• **TEXTABSCHNITT**:
Erklärung des Verbandes der Verfolgten des Naziregimes – BdA Chemnitz anläßlich
der Eröffnung des Gedenkorts am Kaßberg-Gefängnis Chemnitz, durch den Verein
Lern- und Gedenkort Kaßberg-Gefängnis, den Vorsitzenden Herrn Jürgen Renz,
Staatssekretär Uwe Gaul, MdL Hanka Kliese und MdL Volkmar Zschocke.
Werter Herr Renz, werte Frau Kliese und werter Herr Zschocke,
so sehr wir bisher die Entstehung einer würdigen Erinnerungsstätte am historischen Ort, der
einstigen Haftanstalt auf dem Kaßberg durchaus, auch gegen harsche Kritik aus den eigenen
Reihen, begrüßt haben, protestieren wir nun um so deutlicher gegen den Tenor unter dem
die Einweihungszeremonie stattfinden soll und werden selbst daran nicht teilnehmen!
Ihre Einladung in der Sie die Zeit des Nationalsozialismus - des deutschen Faschismus, der
unmittelbaren Zeit nach Ende des 2. Weltkrieges, die Zeit der sowjetischen Verwaltung und
die Zeit von 1949 bis 1989 gleichsetzen, ist gelinde gesagt unzumutbar.

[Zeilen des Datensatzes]
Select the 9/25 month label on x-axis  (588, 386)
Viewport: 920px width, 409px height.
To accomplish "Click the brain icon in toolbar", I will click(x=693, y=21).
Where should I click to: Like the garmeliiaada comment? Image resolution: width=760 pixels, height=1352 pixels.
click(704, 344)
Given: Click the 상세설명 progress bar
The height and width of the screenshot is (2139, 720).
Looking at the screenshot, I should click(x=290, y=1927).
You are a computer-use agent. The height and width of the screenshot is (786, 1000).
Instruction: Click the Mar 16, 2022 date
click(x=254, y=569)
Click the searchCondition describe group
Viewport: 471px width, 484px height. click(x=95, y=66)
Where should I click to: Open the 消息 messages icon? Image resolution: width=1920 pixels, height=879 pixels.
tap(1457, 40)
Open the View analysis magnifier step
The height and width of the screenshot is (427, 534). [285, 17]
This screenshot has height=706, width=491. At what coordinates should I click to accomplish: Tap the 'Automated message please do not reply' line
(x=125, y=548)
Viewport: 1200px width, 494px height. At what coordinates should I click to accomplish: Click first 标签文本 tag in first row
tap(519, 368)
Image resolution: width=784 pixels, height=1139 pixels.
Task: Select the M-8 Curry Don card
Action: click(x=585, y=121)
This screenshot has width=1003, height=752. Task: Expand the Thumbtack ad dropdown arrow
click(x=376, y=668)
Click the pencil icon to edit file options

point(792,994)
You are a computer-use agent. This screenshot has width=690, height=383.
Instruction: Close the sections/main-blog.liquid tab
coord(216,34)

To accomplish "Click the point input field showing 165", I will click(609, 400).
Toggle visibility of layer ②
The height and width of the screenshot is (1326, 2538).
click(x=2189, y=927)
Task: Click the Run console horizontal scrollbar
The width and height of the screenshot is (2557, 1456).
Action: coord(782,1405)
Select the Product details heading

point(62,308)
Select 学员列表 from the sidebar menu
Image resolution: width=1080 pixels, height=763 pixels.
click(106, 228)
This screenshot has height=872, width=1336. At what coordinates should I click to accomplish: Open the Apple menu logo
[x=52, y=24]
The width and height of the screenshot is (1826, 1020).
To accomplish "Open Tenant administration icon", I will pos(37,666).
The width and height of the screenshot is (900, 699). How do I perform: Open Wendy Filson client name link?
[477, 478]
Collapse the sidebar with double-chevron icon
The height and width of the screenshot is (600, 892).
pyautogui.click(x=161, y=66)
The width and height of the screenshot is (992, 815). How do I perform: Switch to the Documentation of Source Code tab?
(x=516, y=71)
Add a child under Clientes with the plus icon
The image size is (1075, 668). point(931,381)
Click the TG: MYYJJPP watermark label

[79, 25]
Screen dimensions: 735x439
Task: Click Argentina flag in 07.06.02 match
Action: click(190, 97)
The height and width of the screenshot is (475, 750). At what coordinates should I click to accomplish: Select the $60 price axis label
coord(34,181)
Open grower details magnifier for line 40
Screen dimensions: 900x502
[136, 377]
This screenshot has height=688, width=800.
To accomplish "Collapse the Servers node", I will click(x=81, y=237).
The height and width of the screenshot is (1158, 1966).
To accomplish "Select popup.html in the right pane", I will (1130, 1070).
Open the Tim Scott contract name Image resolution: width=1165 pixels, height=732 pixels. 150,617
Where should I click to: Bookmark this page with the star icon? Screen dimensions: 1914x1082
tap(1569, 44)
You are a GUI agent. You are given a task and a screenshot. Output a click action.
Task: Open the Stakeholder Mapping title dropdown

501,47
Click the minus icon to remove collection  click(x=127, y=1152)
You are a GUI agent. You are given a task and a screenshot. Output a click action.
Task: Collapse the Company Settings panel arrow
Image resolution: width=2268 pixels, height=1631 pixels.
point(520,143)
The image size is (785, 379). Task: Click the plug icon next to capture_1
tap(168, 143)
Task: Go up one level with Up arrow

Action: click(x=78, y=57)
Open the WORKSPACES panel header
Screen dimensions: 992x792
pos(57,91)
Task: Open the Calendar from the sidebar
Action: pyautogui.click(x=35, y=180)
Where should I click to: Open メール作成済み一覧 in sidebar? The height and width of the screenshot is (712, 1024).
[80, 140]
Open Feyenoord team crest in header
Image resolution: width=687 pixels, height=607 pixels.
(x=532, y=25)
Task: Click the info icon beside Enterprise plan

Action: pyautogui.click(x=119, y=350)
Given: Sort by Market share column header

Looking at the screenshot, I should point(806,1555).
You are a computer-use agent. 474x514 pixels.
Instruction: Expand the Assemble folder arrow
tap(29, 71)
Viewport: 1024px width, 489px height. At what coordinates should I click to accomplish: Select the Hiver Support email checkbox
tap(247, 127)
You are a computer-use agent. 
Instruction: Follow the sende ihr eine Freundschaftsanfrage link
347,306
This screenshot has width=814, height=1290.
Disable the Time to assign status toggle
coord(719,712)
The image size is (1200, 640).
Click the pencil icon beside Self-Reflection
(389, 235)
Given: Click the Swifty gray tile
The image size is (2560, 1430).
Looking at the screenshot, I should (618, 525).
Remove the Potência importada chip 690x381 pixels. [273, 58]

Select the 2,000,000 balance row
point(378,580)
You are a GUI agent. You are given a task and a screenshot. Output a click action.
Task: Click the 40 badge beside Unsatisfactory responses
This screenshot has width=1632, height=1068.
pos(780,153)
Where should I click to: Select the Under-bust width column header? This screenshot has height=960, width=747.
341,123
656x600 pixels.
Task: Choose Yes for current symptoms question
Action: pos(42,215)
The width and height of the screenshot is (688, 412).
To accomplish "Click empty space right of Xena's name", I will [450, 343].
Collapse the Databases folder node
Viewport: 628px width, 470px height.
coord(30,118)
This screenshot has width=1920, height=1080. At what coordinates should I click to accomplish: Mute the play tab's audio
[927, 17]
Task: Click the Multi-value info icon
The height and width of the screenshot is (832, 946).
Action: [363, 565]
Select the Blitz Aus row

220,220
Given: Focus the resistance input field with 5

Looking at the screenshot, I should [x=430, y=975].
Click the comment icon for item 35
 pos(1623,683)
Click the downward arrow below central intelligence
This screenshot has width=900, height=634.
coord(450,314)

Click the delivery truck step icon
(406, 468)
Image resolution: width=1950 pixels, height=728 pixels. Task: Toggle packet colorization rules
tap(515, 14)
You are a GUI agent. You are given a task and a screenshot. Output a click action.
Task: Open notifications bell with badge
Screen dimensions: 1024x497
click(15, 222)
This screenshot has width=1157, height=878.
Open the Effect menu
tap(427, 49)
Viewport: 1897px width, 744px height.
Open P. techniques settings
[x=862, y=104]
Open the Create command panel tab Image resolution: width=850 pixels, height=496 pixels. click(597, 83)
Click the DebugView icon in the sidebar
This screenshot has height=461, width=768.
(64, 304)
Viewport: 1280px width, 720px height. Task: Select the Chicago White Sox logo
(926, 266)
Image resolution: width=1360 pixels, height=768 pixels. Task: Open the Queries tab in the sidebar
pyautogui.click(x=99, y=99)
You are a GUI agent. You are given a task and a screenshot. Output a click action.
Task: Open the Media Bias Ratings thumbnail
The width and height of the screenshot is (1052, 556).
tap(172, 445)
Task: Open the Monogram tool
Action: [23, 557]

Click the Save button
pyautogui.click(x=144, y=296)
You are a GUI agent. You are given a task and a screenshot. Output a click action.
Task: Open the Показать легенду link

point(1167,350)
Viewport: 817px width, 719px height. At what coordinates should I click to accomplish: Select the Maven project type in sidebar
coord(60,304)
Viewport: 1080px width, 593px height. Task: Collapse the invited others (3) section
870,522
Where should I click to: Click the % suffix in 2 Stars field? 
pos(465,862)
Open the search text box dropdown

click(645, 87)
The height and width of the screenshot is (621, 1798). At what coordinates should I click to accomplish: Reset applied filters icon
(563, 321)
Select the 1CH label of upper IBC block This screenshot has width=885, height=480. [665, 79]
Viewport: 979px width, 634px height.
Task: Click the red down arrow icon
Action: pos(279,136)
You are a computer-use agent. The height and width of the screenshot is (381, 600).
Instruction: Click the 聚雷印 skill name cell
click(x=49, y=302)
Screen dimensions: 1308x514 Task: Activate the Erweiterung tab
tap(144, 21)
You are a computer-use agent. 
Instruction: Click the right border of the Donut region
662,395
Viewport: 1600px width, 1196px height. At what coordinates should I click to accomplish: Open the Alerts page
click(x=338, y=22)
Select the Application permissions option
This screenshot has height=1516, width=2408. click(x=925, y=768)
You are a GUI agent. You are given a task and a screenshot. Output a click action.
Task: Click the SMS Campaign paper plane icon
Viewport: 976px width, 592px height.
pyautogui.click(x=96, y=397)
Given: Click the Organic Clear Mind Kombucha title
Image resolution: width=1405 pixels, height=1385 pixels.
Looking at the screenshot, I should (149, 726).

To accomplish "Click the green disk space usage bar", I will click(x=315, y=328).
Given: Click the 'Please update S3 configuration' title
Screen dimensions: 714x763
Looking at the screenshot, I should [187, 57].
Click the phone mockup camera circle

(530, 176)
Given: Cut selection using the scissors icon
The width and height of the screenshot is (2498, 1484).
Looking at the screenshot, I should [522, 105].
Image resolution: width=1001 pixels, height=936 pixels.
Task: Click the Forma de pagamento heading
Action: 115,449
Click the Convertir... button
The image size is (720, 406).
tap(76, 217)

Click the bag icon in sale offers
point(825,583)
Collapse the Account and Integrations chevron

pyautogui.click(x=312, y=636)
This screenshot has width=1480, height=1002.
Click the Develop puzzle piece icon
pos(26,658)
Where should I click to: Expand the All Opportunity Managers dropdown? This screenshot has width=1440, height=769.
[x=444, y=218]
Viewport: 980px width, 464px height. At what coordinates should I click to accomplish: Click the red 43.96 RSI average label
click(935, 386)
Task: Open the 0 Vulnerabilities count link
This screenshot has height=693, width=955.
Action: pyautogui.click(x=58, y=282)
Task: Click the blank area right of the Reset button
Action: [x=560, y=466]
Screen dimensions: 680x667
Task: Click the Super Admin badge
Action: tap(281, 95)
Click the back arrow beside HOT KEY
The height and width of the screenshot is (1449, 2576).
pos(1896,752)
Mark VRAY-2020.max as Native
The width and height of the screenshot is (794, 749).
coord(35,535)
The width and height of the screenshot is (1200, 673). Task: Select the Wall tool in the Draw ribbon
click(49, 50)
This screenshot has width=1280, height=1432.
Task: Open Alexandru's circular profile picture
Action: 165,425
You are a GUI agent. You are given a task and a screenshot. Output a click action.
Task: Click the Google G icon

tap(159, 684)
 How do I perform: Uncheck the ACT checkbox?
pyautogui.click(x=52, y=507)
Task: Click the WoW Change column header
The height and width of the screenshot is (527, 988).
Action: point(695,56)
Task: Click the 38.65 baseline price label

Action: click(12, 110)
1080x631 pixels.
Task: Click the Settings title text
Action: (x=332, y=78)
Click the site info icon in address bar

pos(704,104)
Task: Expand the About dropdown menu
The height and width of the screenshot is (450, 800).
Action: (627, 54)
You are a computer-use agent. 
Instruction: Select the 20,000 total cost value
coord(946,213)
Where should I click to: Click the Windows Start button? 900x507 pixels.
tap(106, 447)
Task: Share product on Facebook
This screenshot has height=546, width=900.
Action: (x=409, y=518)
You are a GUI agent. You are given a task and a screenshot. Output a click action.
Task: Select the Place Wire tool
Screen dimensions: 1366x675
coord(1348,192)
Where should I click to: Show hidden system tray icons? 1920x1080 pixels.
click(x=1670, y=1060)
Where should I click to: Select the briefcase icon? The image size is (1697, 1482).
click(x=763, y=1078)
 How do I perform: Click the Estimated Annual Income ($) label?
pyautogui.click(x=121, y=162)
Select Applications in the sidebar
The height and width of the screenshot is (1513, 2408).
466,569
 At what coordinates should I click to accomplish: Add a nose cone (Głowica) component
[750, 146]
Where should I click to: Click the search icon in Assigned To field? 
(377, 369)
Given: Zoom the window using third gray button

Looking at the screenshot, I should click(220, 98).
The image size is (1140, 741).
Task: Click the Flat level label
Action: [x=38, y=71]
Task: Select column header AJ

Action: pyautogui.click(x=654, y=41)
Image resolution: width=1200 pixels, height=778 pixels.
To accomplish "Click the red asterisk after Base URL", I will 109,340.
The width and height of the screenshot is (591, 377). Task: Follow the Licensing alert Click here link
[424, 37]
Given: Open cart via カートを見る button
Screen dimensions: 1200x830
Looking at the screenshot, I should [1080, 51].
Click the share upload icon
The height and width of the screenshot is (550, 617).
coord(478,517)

• **AUFGABE A**: Welche Zeitabschnitte werden laut der Erklärung zum Gedenkort Kaßberg-Gefängnis in der Einladung gleichgesetzt? Zähle alle auf.
• **AUFGABE B**: Führe die Erklärung zum Gedenkort Kaßberg-Gefängnis im Anschluss an ihren letzten Satz weiter.

• **ANTWORT A**:
- die Zeit des Nationalsozialismus, des deutschen Faschismus
- die unmittelbare Zeit nach Ende des 2. Weltkrieges
- die Zeit der sowjetischen Verwaltung
- die Zeit von 1949 bis 1989

• **ANTWORT B**:
Sie formulieren es natürlich umschweifig, doch Ihre Aussage bleibt eindeutig: „Das Kaßberg-
Gefängnis fungierte im Nationalsozialismus als ein zentraler Tatort der Verfolgung und
Unterdrückung politisch Andersdenkender und aus rassenideologischen Gründen
missliebiger Personen. Auch in der Zeit der sowjetischen Besatzungsherrschaft und während
der SED-Diktatur wurden politische Gegner auf dem Kaßberg inhaftiert. Für sie alle stellte die
Haftanstalt das „Tor zur Hölle“ dar.“
Es offenbaren sich Ihre Sichtweisen auf die Geschichte und Ihre ideologische Ausrichtung,
die, so bleibt eben leider zu vermuten, nicht zu einer sachlichen Auseinandersetzung mit der
Vergangenheit beitragen wird, schon gar nicht zu einer objektiven und gerechten Darstellung
der historischen Geschehnisse. Offensichtlich wollen Sie nicht zur Kenntnis nehmen, dass es
eben einen Unterschied gibt zwischen den Epochen unserer jüngsten Geschichte, setzen
gleich, was nicht gleichzusetzen ist! Der Weg für die Inhaftierten der Jahre 1933 bis 1945
führte für eine erhebliche Zahl, wie Sie es meinen in die Hölle – was für ein mystischer
Begriff!
Er führte oft genug von Gefängnis zu Gefängnis, zur Geheimen Staatspolizei wenige Minuten
zu Fuß in unmittelbarer Nachbarschaft, ins Zuchthaus, ins Konzentrationslager, ins
Vernichtungslager oder eben direkt in den Tod! Und dies bis zur Befreiung unserer Heimat.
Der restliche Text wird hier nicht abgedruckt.